Ex vivo simulation of IgG Fc and T-cell receptor functions: an application to inflammatory bowel disease.

BACKGROUND: Human leukocyte IgG Fc receptors (FcgammaR) and T-cell receptors (TCR) are primary molecules involved in inflammatory and immune pathways.
METHODS: These 2 receptors were stimulated in whole blood for 2-4 hours with immune complex and specific agonistic antibody, respectively, and various mRNAs were quantified by a method we developed previously.
RESULTS: FcgammaR stimulation induced tumor necrosis factor superfamily 2 (TNFSF2), TNFSF8, TNFSF15, interleukin 1B (IL1B), IL8, CCL chemokine 2 (CCL2), CCL3, CCL4, CCL11, CCL20, CXCL chemokine 1 (CXCL1), CXCL2, and CXCL3 mRNA, whereas TCR stimulation induced different subsets of mRNA such as TNFSF1, TNFSF2, TNFSF5, TNFSF6, TNFSF9, TNFSF14, IL6, CCL2, CCL8, CCL20, and CXCL10. Interestingly, respondents and nonrespondents were identified for each mRNA. When we applied this method to inflammatory bowel disease, the respondent populations of TCR-induced TNFSF2 (= TNFalpha), TNFSF5, TNFSF14, CCL2, CCL8, and CCL20 mRNA were significantly higher in Crohn's disease (CD) patients than in healthy controls or those with ulcerative colitis (UC). No difference was found for FcgammaR-mediated responses. The respondent population of TCR-induced TNFSF2 showed significantly (P = 0.05) higher incidence of multiple surgeries than did nonrespondents.

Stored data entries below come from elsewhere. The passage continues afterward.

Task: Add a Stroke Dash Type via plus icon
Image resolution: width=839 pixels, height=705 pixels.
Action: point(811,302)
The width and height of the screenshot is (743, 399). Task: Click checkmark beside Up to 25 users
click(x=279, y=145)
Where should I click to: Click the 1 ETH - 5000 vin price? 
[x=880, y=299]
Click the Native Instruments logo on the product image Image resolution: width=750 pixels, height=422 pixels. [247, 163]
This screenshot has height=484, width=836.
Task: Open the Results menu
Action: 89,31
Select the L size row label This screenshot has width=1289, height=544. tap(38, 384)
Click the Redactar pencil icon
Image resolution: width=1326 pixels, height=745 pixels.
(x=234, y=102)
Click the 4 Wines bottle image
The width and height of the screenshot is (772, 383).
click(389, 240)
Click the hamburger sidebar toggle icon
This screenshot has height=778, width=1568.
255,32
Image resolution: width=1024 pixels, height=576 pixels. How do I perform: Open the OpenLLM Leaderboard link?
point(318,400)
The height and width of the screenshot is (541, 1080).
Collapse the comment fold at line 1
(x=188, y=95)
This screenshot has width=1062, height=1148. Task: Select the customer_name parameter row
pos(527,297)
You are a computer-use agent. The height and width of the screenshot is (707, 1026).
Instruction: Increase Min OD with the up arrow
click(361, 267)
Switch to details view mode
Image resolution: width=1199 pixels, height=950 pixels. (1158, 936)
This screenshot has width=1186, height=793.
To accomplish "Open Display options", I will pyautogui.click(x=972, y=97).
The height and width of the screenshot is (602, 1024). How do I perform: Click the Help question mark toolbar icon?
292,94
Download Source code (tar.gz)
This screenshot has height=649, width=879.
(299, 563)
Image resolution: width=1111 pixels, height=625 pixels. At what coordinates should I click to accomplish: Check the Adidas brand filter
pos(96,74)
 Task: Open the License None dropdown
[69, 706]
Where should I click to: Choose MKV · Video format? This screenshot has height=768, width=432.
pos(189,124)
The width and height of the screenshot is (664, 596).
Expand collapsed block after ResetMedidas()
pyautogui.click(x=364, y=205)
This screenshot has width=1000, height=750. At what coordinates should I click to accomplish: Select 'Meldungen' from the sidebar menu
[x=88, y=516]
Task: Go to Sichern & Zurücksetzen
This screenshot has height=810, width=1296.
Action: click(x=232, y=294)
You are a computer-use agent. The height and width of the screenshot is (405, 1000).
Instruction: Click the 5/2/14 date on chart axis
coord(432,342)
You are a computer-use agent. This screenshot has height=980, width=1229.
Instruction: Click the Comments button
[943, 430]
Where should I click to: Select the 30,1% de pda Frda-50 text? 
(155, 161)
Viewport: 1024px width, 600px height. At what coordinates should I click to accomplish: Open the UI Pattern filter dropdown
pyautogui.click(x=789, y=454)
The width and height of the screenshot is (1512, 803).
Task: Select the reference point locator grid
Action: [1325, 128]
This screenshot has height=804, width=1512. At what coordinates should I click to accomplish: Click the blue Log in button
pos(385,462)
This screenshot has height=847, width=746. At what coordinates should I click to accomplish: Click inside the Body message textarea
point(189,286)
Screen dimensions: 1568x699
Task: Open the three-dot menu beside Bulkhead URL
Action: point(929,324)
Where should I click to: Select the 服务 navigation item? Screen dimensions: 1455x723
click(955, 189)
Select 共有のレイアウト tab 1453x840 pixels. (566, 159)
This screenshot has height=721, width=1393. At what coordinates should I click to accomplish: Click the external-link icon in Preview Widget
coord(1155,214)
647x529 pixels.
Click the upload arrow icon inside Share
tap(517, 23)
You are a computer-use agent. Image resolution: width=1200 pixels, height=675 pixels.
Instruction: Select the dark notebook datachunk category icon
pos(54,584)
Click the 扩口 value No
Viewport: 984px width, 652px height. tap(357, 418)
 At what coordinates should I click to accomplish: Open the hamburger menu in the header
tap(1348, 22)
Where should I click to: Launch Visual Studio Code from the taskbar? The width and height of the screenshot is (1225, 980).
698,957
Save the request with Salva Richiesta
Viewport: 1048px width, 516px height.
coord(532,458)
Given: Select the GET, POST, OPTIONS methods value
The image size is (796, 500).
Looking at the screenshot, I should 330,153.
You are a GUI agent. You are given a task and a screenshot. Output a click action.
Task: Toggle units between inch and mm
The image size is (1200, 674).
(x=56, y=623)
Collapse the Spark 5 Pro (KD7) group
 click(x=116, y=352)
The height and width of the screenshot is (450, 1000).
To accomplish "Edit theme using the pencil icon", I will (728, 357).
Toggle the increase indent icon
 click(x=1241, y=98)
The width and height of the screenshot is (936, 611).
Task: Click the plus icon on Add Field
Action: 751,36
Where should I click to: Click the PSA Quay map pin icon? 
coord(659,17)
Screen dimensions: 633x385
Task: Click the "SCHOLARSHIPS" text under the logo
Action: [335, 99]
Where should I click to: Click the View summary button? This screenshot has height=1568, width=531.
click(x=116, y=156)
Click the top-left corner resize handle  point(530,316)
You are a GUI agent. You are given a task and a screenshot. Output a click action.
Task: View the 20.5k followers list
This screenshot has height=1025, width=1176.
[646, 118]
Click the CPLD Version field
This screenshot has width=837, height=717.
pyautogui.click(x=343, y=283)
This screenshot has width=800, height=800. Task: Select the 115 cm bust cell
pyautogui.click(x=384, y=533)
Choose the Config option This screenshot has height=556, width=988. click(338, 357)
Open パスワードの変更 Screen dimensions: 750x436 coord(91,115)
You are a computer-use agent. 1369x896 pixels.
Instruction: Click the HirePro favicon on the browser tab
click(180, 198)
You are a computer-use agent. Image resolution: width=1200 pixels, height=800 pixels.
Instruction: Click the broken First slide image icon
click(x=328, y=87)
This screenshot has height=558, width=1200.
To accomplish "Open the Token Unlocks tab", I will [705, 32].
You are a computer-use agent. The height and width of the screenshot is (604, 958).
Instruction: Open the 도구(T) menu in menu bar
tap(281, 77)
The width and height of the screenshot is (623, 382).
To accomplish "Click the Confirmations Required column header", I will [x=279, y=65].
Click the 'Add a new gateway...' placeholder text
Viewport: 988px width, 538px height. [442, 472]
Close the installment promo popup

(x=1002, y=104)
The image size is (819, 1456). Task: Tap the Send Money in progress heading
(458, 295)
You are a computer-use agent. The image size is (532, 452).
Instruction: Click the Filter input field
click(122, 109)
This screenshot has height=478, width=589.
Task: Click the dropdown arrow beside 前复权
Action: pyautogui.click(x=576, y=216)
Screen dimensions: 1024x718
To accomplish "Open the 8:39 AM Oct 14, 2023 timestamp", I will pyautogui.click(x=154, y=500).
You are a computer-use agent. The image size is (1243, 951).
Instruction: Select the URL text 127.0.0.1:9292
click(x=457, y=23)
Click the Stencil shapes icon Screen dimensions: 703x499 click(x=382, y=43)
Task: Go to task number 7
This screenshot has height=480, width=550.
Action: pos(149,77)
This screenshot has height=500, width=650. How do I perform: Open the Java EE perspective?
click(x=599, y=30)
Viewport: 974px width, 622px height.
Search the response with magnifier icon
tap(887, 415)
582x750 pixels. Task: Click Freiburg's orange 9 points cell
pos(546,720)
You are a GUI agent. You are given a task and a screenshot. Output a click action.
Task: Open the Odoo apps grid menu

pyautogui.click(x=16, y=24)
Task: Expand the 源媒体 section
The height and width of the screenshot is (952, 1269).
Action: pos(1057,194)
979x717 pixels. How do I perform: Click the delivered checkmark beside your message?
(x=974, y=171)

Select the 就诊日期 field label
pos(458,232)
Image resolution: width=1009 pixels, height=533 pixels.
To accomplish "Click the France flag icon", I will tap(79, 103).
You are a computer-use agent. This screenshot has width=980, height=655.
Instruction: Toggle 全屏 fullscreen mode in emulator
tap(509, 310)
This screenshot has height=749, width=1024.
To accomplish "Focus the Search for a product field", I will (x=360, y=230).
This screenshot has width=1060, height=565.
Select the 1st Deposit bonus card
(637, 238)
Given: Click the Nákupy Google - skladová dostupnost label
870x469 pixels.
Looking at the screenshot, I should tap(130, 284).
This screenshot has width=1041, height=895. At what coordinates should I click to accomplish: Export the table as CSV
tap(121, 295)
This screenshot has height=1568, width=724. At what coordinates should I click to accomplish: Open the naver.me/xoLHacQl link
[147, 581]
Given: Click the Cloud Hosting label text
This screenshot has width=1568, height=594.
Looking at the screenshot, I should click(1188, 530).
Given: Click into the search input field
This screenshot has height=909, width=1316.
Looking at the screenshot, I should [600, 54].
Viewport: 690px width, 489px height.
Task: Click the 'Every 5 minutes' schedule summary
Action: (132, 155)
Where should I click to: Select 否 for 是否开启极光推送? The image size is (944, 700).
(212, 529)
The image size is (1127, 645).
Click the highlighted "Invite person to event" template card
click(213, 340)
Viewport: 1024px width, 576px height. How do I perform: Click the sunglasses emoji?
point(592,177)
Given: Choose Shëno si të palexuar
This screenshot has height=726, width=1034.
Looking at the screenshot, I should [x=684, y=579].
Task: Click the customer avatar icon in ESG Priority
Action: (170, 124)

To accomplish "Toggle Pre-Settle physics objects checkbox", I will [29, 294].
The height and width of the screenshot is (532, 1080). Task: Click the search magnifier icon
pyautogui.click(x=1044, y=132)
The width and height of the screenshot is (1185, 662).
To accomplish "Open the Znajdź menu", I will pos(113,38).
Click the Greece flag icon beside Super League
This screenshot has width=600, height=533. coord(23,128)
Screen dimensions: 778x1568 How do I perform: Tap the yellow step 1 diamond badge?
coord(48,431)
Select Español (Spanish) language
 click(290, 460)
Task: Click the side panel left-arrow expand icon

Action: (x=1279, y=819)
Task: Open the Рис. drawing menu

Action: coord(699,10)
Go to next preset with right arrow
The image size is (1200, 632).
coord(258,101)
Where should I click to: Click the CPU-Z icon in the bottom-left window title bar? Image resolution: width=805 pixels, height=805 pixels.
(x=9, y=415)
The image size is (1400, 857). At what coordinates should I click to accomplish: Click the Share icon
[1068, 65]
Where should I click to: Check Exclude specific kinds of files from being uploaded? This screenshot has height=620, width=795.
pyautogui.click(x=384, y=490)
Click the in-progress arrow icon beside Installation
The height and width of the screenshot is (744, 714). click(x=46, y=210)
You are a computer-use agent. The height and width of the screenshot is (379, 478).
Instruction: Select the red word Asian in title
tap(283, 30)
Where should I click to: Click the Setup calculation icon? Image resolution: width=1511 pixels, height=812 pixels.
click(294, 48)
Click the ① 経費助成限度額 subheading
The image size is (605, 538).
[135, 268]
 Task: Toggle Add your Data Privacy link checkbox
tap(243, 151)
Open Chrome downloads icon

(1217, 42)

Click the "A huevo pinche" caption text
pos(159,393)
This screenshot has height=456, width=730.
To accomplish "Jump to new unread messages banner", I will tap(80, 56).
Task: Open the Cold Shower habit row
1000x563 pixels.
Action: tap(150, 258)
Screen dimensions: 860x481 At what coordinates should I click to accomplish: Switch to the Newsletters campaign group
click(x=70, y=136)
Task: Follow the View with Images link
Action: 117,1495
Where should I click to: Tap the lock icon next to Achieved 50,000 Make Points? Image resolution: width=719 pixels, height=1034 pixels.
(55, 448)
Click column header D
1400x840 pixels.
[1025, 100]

CONCLUSIONS: These data demonstrate an underlining hyperfunction of TCR in peripheral-blood leukocytes in CD patients. The ex vivo simulation demonstrates an underlining hyperfunction of TCR in peripheral-blood leukocytes in CD patients and may form the basis of a relatively noninvasive test for distinguishing these IBDs.